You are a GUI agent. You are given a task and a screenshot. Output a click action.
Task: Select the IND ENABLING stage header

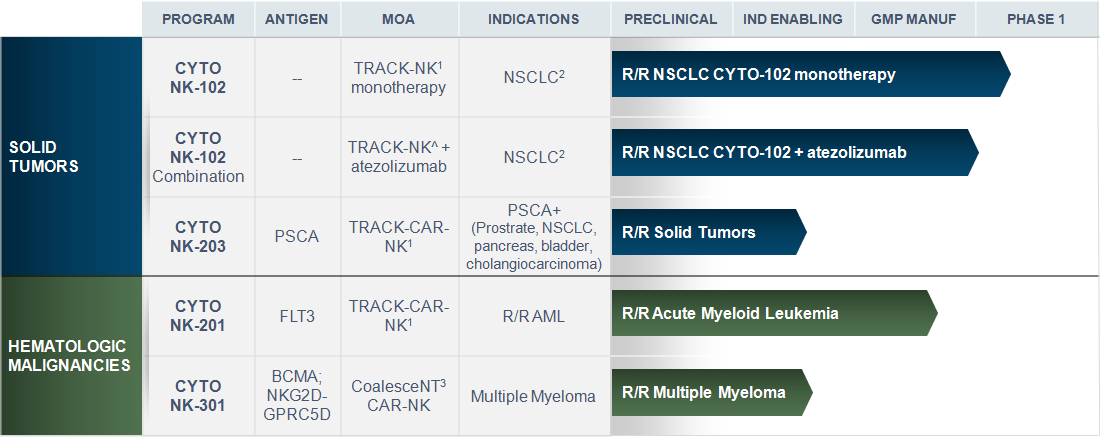tap(793, 19)
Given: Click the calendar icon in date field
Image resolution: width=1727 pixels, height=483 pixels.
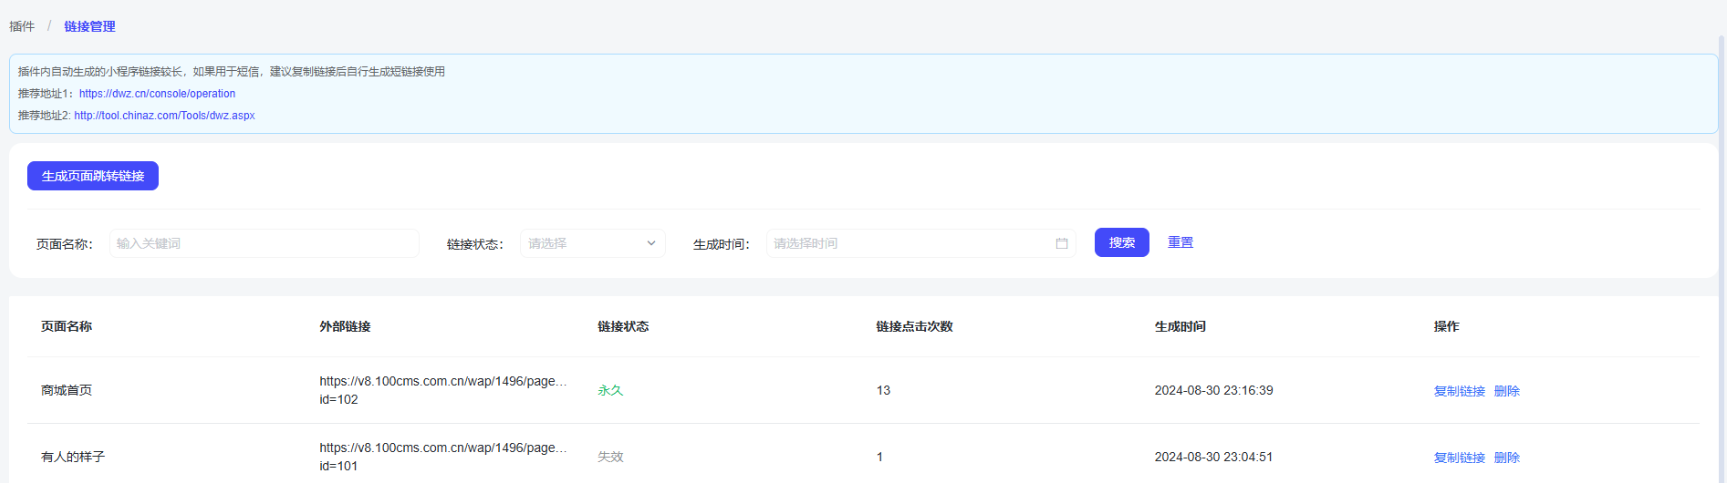Looking at the screenshot, I should click(x=1061, y=244).
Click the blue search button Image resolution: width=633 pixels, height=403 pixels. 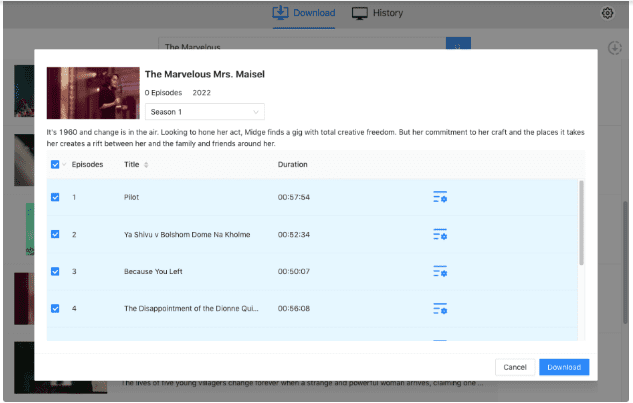(457, 47)
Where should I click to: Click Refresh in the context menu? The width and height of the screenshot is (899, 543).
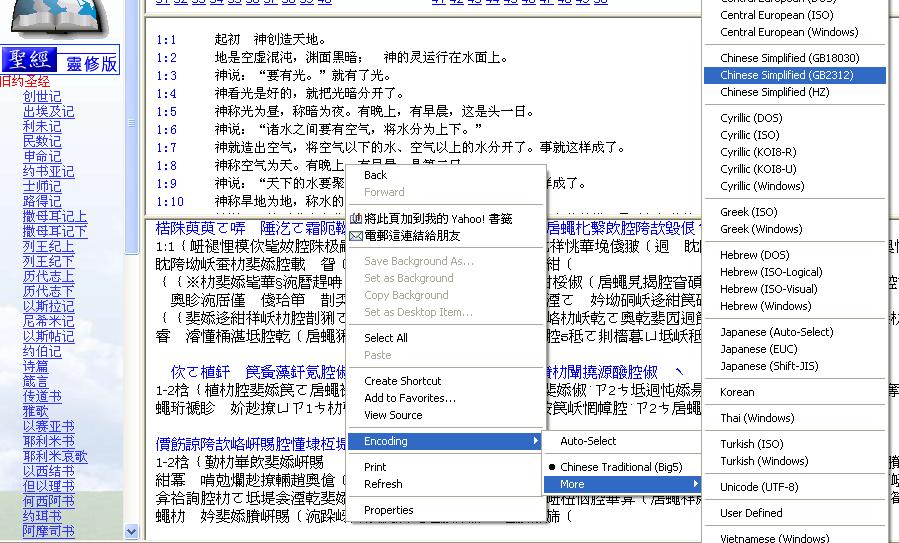[x=383, y=484]
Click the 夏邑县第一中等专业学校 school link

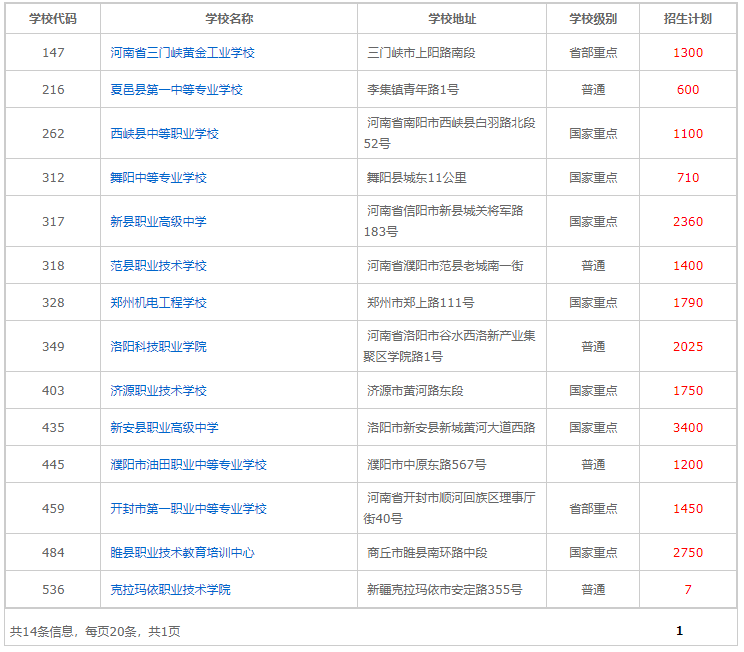176,90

To do - Return only the lines that start at the line containing "Where should I" and finish at the last line of the entries, exactly as written and without pictures.

Response -
Where should I click to: Click Refresh in the context menu? The width and height of the screenshot is (899, 543).
[x=383, y=484]
Click the 夏邑县第一中等专业学校 school link

176,90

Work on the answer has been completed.